Em 2019, o Vasco foi condenado pelo Supremo Tribunal de Justiça Desportiva (STJD) a pagar uma multa de R$ 20 mil, após um episódio de racismo no duelo entre Vasco e Fluminense, realizado em 28/10/19, pelo Campeonato Carioca Feminino.

Naquela partida, a assistente Paola Rodrigues foi vítima de insultos racistas. Uma torcedora cruzmaltina chamou a bandeirinha de “macaca”, e a partida foi interrompida a pedido de Paola.
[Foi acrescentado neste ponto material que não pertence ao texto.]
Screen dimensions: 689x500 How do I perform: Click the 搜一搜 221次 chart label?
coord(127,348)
https://dibradoras.blogosfera.uol.com.br/2019/11/13/quantas-vezes-vou-ter-que-vir-aqui-pra-dizer-que-fui-chamada-de-macaca/

Fausto dos Santos e Russinho, uma história quase não contada

Em artigo publicado no site Ludopédio, em 01/09/21, “Pretos, não te enganes, no esporte nenhum branco lutou por ti”, o pesquisador Ricardo Pinto dos Santos, relata uma história de preconceito ocorrida em 1933. “Na verdade, bem diferente do que se espera de um clube que se impõe pioneiro na luta contra discriminação, devemos lembrar o ocorrido em 12 de outubro de 1933, quando o primeiro diretor de esportes terrestre do clube, Rubens Espozel, em assembleia de diretoria, pede para que noticie os jogadores Fausto do Santos e Moacyr Queiróz (Russinho), dois grandes craques do clube, que não poderiam ingressarem em locais reservados aos sócios do clube” – conta na pesquisa que identificou atas sobre a punição.
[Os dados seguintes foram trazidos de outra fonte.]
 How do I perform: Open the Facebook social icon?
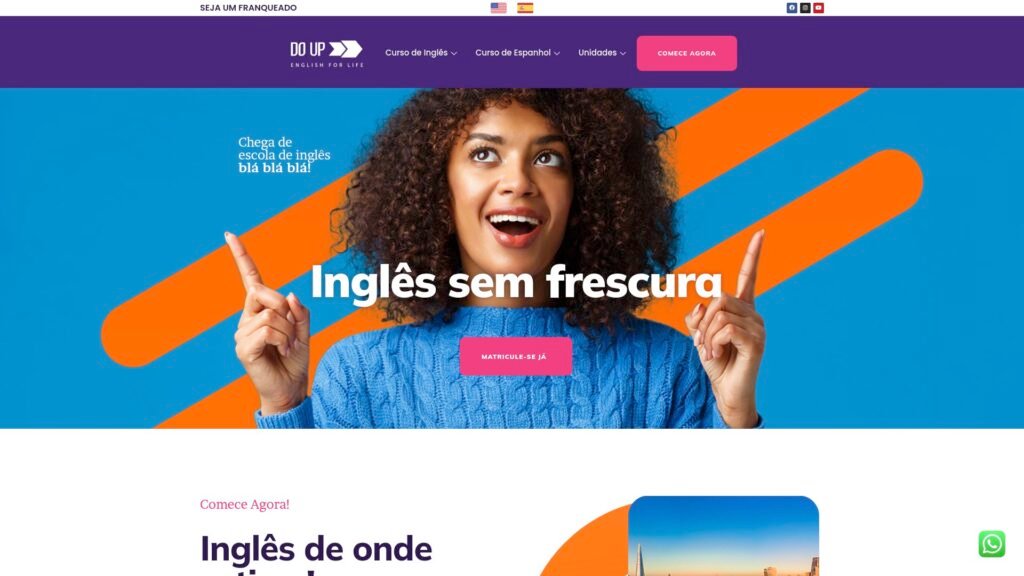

Segundo o professor e pesquisador de história, André Luiz do Reis, em uma publicação sobre o assunto no “X”, Fausto era conhecido como a “Maravilha Negra”, um dos mais renomados craques do país naquele período e Russinho, um dos atacantes mais celebrados da história do clube.
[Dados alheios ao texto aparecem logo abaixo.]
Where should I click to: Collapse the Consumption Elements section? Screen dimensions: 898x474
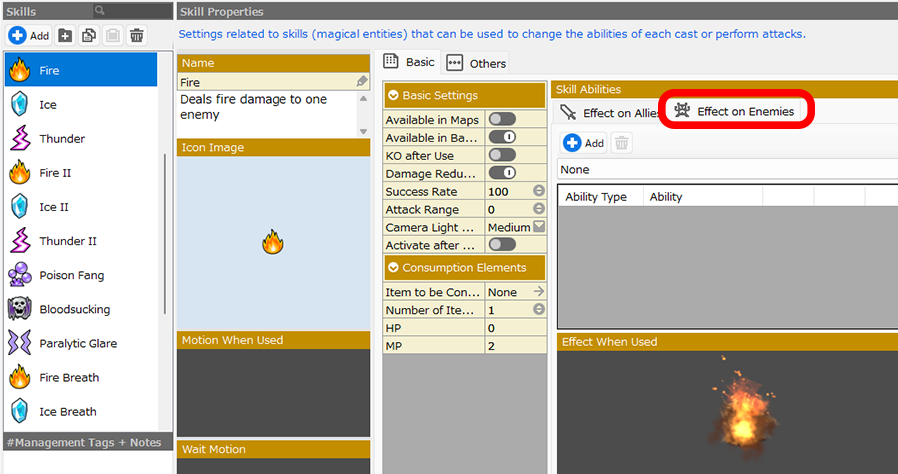tap(393, 268)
https://twitter.com/andrevbt/status/1693240235222569341

O fato é que não se pode dizer que essa determinação pode ter relação com discriminação racial, mas ela evidencia uma prática de segregação contra os atletas, e isso aconteceu no clube que diz carregar a bandeira da luta contra o preconceito.

https://ludopedio.org.br/arquibancada/pretos-nao-te-enganes-no-esporte-nenhum-branco-lutou-por-ti/

Basta de mentiras!

Para fazer jus a sua história, o Vasco da Gama, ou a SAF que detém o seu histórico nome, deveriam promover campanhas educativas e punir torcedores, atletas e dirigentes que não compactuam com a história de luta contra o racismo.

Não se pode admitir nos tempos atuais, no futebol brasileiro, a produção do discurso da mentira, com claro objetivo de polarizar duas torcidas de futebol. Já basta o conturbado momento político de polarização política que se vive no Brasil desde 2013. Queremos paz e futebol!